====== DATA SHOWN
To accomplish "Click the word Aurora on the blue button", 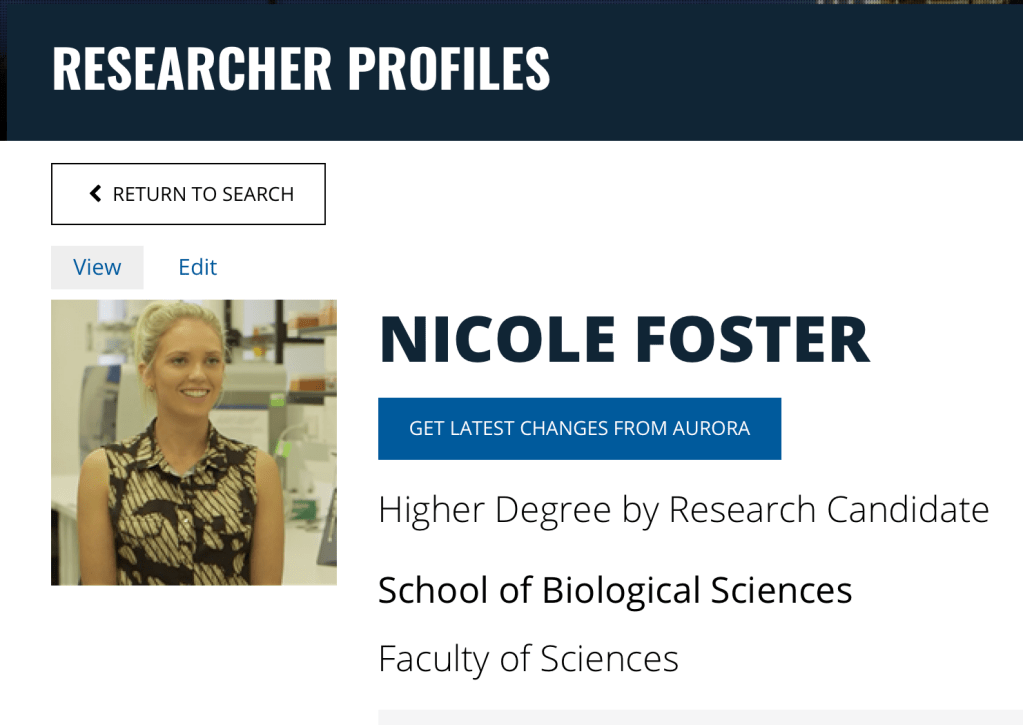I will (x=711, y=429).
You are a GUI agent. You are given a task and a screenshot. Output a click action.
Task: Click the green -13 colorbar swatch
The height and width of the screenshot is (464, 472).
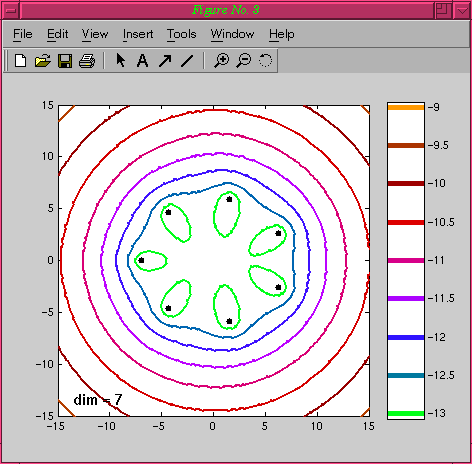(406, 414)
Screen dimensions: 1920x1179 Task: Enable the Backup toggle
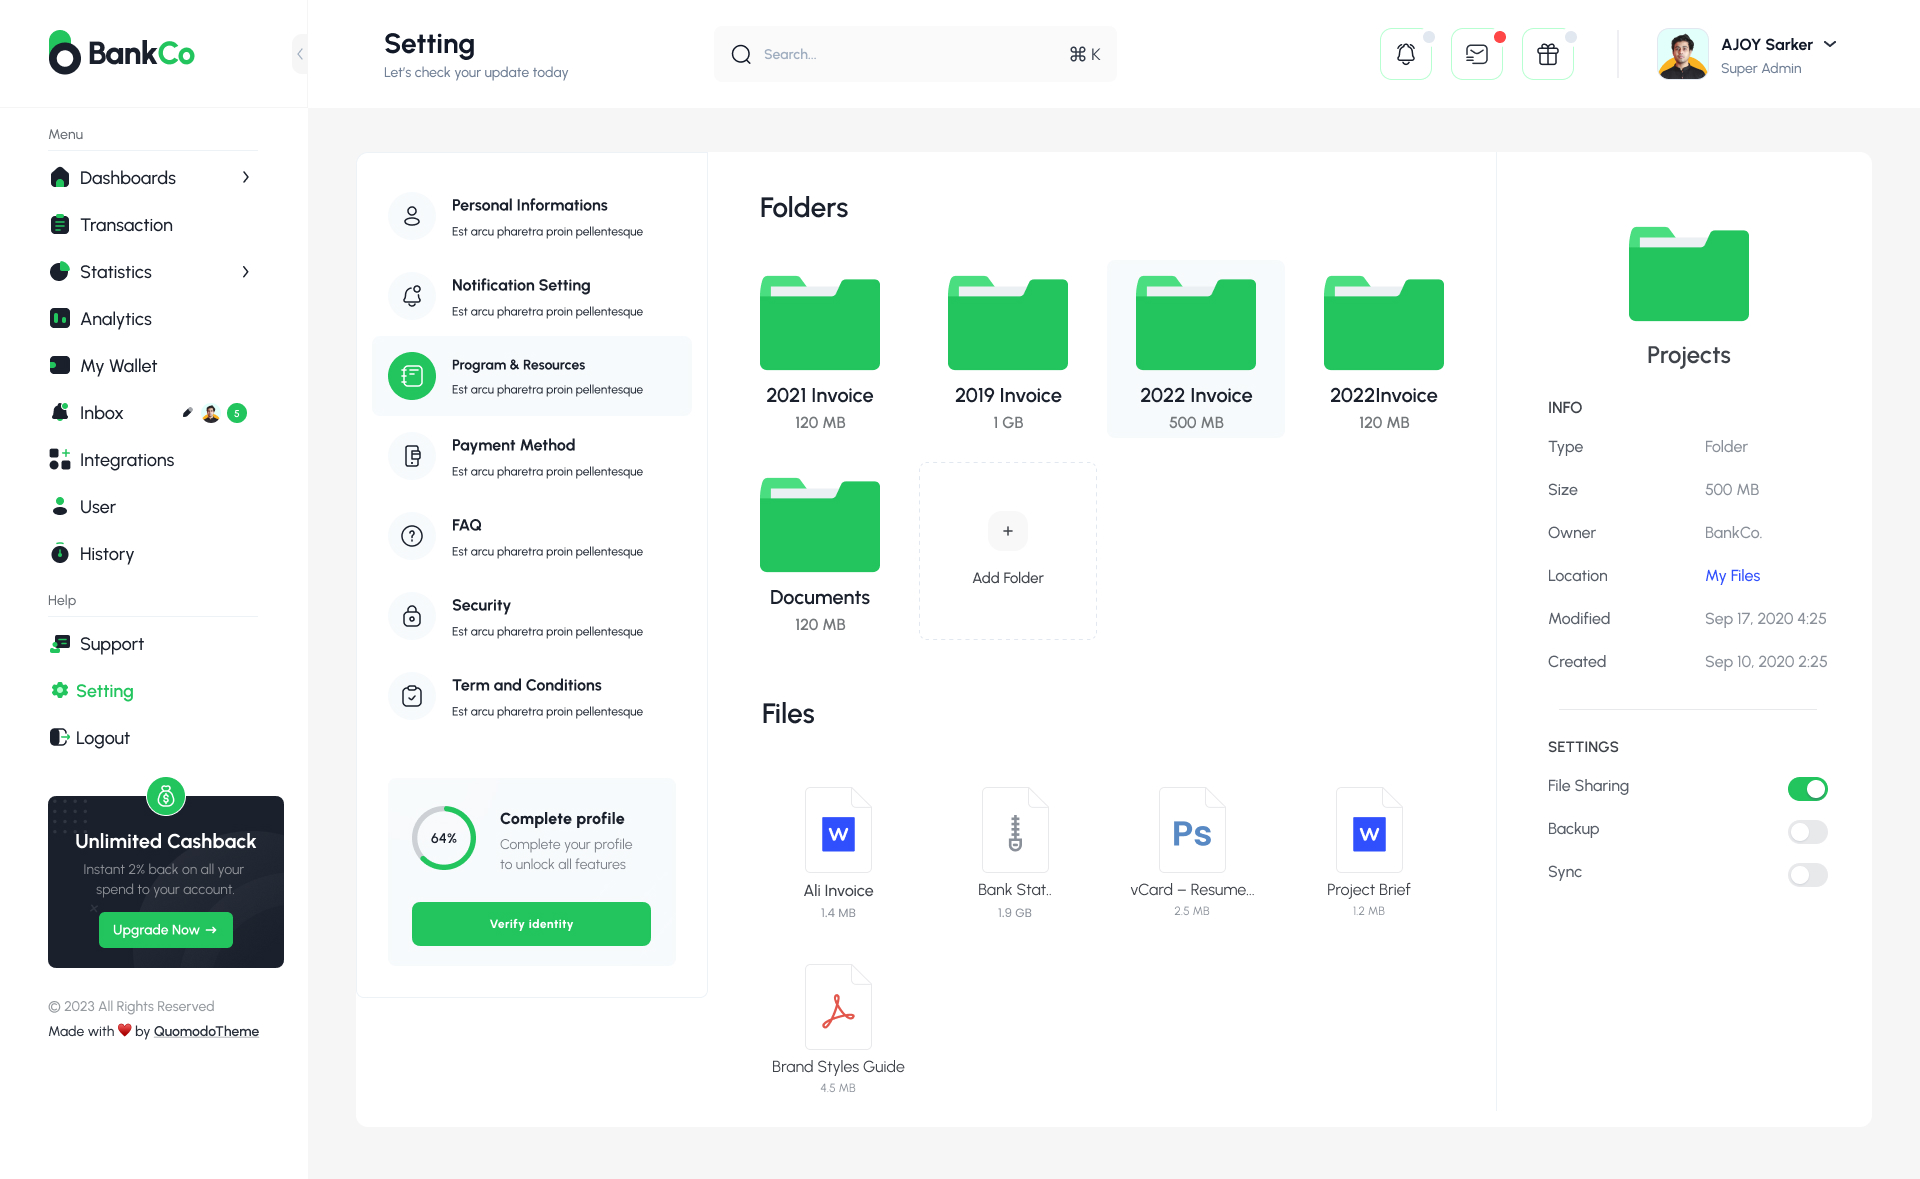[1807, 831]

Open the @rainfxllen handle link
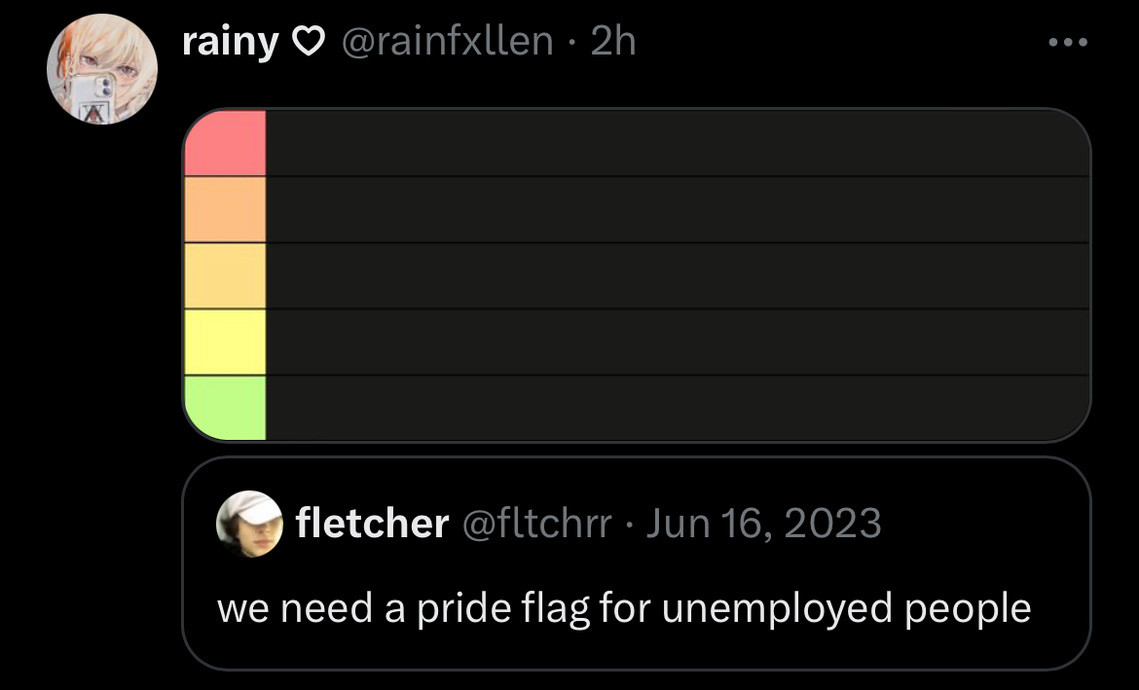[x=447, y=41]
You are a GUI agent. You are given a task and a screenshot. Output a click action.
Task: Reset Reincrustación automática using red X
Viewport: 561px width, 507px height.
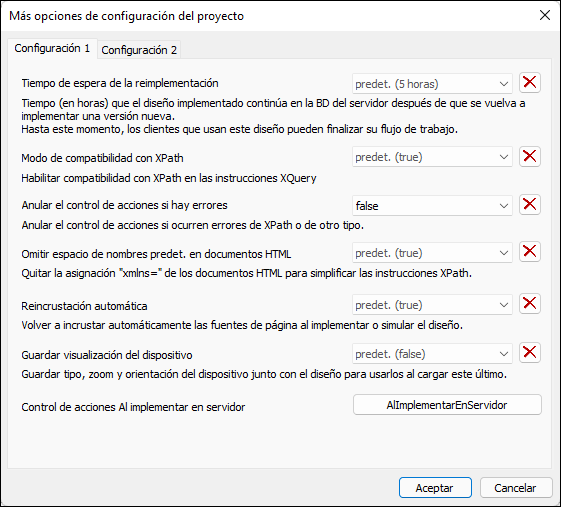[530, 304]

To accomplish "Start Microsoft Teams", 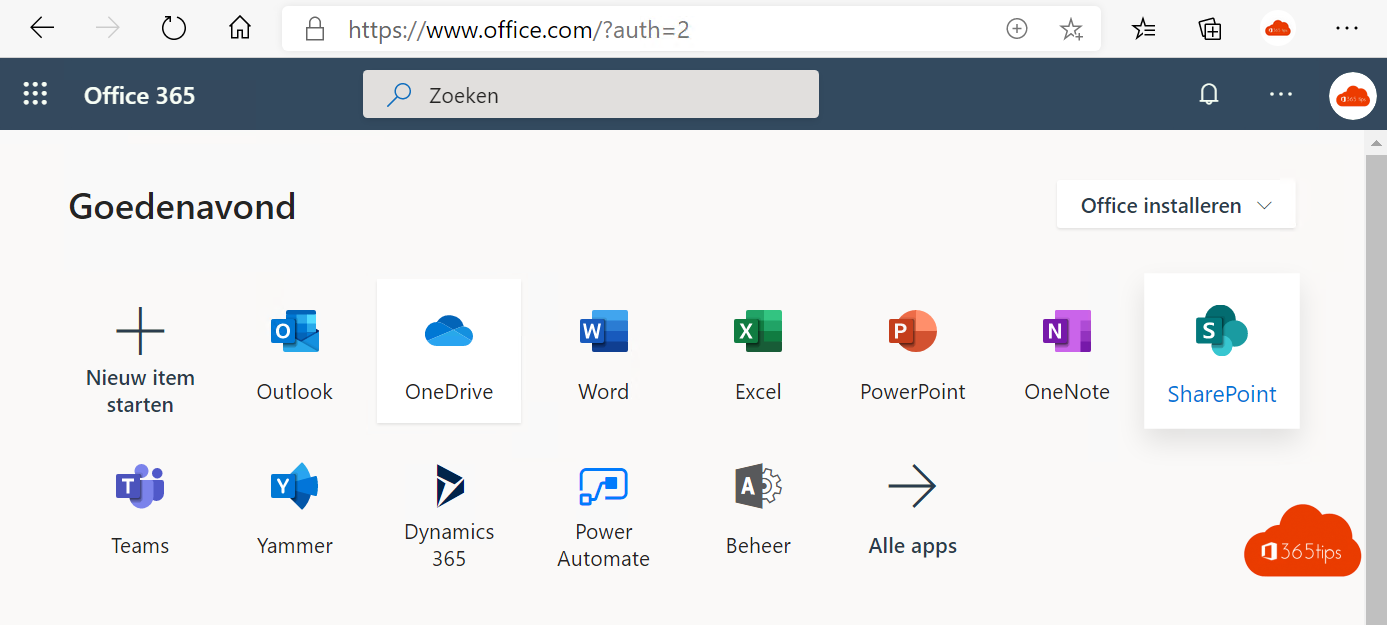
============
■ GIVEN TASK ■
How many lines in the entries above contain the word "width"? Reply with the number alone.

■ OUTPUT BELOW ■
2